Data to process START

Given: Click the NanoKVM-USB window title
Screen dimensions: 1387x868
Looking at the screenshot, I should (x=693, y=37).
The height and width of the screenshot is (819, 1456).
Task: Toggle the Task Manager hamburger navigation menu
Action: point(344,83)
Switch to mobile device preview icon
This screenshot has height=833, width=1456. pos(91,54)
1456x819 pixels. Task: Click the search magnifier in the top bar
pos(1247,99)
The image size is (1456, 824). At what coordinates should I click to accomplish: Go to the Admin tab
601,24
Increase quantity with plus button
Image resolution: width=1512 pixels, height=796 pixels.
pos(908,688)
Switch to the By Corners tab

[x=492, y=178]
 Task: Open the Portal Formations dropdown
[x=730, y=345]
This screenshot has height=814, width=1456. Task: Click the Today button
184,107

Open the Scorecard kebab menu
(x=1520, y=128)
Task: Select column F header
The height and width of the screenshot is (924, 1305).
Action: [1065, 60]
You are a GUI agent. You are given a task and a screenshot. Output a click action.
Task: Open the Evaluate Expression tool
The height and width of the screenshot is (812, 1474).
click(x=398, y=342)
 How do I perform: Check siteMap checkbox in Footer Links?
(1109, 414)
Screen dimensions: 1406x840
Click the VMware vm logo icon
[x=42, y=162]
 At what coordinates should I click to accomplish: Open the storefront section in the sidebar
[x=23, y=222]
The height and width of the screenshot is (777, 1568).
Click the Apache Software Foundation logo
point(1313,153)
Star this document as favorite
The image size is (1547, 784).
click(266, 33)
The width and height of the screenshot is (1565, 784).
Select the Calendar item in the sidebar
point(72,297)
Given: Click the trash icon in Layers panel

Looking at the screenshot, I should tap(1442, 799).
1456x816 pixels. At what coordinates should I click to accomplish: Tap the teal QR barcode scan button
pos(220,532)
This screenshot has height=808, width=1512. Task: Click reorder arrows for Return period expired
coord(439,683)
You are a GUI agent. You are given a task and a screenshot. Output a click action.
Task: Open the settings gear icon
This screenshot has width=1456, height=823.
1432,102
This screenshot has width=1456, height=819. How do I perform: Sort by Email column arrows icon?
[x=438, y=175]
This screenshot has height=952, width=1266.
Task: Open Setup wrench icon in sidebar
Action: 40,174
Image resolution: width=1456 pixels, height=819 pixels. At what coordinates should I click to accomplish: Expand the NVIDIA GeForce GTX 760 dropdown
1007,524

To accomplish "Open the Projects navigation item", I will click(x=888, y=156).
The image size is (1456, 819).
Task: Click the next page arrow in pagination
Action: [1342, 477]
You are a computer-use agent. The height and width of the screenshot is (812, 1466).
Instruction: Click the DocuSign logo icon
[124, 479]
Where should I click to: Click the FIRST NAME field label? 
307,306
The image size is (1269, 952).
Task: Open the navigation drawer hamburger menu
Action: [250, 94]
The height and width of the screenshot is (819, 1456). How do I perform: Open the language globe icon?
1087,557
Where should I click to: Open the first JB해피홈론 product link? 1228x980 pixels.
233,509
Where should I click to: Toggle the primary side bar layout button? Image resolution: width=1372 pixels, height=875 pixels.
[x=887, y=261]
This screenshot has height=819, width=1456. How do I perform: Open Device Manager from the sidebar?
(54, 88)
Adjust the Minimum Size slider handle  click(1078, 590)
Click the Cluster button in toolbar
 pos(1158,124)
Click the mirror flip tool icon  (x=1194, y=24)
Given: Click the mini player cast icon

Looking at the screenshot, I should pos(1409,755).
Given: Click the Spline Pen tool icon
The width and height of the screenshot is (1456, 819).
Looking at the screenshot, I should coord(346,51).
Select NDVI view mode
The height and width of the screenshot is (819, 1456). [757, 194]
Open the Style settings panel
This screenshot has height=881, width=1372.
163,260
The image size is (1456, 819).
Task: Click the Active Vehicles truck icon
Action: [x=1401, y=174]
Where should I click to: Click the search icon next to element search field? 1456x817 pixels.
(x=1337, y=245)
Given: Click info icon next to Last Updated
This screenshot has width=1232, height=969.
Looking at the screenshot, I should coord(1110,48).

Data to process END

● Task details
All lines from the records above should be copied exactly.

● Completed exercise
Given: Click the NanoKVM-USB window title
Screen dimensions: 1387x868
Looking at the screenshot, I should (x=693, y=37).
The height and width of the screenshot is (819, 1456).
Task: Toggle the Task Manager hamburger navigation menu
Action: point(344,83)
Switch to mobile device preview icon
This screenshot has height=833, width=1456. pos(91,54)
1456x819 pixels. Task: Click the search magnifier in the top bar
pos(1247,99)
The image size is (1456, 824). At what coordinates should I click to accomplish: Go to the Admin tab
601,24
Increase quantity with plus button
Image resolution: width=1512 pixels, height=796 pixels.
pos(908,688)
Switch to the By Corners tab

[x=492, y=178]
 Task: Open the Portal Formations dropdown
[x=730, y=345]
This screenshot has height=814, width=1456. Task: Click the Today button
184,107

Open the Scorecard kebab menu
(x=1520, y=128)
Task: Select column F header
The height and width of the screenshot is (924, 1305).
Action: [1065, 60]
You are a GUI agent. You are given a task and a screenshot. Output a click action.
Task: Open the Evaluate Expression tool
The height and width of the screenshot is (812, 1474).
click(x=398, y=342)
 How do I perform: Check siteMap checkbox in Footer Links?
(1109, 414)
Screen dimensions: 1406x840
Click the VMware vm logo icon
[x=42, y=162]
 At what coordinates should I click to accomplish: Open the storefront section in the sidebar
[x=23, y=222]
The height and width of the screenshot is (777, 1568).
Click the Apache Software Foundation logo
point(1313,153)
Star this document as favorite
The image size is (1547, 784).
click(266, 33)
The width and height of the screenshot is (1565, 784).
Select the Calendar item in the sidebar
point(72,297)
Given: Click the trash icon in Layers panel

Looking at the screenshot, I should tap(1442, 799).
1456x816 pixels. At what coordinates should I click to accomplish: Tap the teal QR barcode scan button
pos(220,532)
This screenshot has height=808, width=1512. Task: Click reorder arrows for Return period expired
coord(439,683)
You are a GUI agent. You are given a task and a screenshot. Output a click action.
Task: Open the settings gear icon
This screenshot has width=1456, height=823.
1432,102
This screenshot has width=1456, height=819. How do I perform: Sort by Email column arrows icon?
[x=438, y=175]
This screenshot has height=952, width=1266.
Task: Open Setup wrench icon in sidebar
Action: 40,174
Image resolution: width=1456 pixels, height=819 pixels. At what coordinates should I click to accomplish: Expand the NVIDIA GeForce GTX 760 dropdown
1007,524

To accomplish "Open the Projects navigation item", I will click(x=888, y=156).
The image size is (1456, 819).
Task: Click the next page arrow in pagination
Action: [1342, 477]
You are a computer-use agent. The height and width of the screenshot is (812, 1466).
Instruction: Click the DocuSign logo icon
[124, 479]
Where should I click to: Click the FIRST NAME field label? 
307,306
The image size is (1269, 952).
Task: Open the navigation drawer hamburger menu
Action: [250, 94]
The height and width of the screenshot is (819, 1456). How do I perform: Open the language globe icon?
1087,557
Where should I click to: Open the first JB해피홈론 product link? 1228x980 pixels.
233,509
Where should I click to: Toggle the primary side bar layout button? Image resolution: width=1372 pixels, height=875 pixels.
[x=887, y=261]
This screenshot has height=819, width=1456. How do I perform: Open Device Manager from the sidebar?
(54, 88)
Adjust the Minimum Size slider handle  click(1078, 590)
Click the Cluster button in toolbar
 pos(1158,124)
Click the mirror flip tool icon  (x=1194, y=24)
Given: Click the mini player cast icon

Looking at the screenshot, I should pos(1409,755).
Given: Click the Spline Pen tool icon
The width and height of the screenshot is (1456, 819).
Looking at the screenshot, I should coord(346,51).
Select NDVI view mode
The height and width of the screenshot is (819, 1456). [757, 194]
Open the Style settings panel
This screenshot has height=881, width=1372.
163,260
The image size is (1456, 819).
Task: Click the Active Vehicles truck icon
Action: [x=1401, y=174]
Where should I click to: Click the search icon next to element search field? 1456x817 pixels.
(x=1337, y=245)
Given: Click info icon next to Last Updated
This screenshot has width=1232, height=969.
Looking at the screenshot, I should coord(1110,48).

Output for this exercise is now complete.